Data yang Disediakan:
━━━━━━━━━━━━━━━━━━━━
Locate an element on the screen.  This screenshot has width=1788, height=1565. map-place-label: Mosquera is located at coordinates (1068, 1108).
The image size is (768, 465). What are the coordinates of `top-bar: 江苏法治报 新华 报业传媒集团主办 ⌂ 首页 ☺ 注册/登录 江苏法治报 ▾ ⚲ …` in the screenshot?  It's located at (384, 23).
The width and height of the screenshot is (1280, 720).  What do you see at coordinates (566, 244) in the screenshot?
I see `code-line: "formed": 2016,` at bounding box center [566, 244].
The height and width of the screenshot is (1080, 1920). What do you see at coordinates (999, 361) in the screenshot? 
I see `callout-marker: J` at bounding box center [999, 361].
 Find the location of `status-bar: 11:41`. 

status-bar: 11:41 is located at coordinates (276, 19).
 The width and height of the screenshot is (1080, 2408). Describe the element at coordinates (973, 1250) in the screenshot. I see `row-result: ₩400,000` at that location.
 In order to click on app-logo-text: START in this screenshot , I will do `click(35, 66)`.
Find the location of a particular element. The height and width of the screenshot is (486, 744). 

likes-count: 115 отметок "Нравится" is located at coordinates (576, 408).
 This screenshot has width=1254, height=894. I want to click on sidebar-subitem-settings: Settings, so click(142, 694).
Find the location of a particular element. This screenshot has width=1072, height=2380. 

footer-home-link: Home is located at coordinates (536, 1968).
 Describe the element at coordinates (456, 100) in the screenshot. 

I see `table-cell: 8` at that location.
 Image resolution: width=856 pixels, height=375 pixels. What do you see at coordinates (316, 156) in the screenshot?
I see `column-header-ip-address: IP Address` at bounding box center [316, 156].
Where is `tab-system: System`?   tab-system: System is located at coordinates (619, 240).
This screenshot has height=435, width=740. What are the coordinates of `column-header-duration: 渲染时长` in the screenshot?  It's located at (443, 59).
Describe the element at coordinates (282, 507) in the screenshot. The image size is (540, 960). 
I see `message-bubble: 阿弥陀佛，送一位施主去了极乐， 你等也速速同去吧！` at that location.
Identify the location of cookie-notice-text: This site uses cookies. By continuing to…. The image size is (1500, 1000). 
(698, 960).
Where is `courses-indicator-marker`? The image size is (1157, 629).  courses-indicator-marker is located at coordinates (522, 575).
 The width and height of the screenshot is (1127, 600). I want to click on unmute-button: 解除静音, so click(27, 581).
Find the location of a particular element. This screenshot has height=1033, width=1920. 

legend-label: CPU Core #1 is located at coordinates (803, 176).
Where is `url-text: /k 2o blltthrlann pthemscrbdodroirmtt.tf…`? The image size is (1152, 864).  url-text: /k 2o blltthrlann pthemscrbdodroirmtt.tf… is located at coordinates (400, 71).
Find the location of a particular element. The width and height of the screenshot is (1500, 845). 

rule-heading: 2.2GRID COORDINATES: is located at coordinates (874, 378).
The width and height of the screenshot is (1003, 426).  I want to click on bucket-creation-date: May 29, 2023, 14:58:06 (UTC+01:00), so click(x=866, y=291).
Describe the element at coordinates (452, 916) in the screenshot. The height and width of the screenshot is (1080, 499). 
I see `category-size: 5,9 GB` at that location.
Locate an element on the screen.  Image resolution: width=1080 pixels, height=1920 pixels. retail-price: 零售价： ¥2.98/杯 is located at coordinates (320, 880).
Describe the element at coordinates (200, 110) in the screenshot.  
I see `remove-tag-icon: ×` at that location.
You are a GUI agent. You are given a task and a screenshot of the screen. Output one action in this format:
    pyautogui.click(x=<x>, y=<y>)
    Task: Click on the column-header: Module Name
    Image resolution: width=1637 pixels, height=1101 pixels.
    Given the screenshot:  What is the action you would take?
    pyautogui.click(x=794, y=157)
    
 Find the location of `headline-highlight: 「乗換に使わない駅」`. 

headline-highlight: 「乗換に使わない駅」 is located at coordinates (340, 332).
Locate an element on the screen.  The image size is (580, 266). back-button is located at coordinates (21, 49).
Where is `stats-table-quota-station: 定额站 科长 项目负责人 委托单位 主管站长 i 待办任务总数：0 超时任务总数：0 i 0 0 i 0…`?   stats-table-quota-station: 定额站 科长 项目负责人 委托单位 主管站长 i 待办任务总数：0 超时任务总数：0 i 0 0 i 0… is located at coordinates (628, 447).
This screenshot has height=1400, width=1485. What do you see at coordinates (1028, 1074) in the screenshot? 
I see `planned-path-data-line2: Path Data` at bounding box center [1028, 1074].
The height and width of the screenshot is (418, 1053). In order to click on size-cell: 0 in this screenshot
━━━━━━━━━━━━━━━━━━━━
Butir Tindakan:
Susun ulang bagian data di atas sebagai daftar bernomor tanpa baris kosong, mulai dari baris yang memuat "In order to click on app-logo-text: START" hingga baris yang memuat "footer-home-link: Home is", kedua baris itu ikut disertakan.

Area Jawaban:
1.  In order to click on app-logo-text: START in this screenshot , I will do `click(35, 66)`.
2. Find the location of a particular element. The height and width of the screenshot is (486, 744). 
3. likes-count: 115 отметок "Нравится" is located at coordinates (576, 408).
4.  This screenshot has width=1254, height=894. I want to click on sidebar-subitem-settings: Settings, so click(142, 694).
5. Find the location of a particular element. This screenshot has width=1072, height=2380. 
6. footer-home-link: Home is located at coordinates (536, 1968).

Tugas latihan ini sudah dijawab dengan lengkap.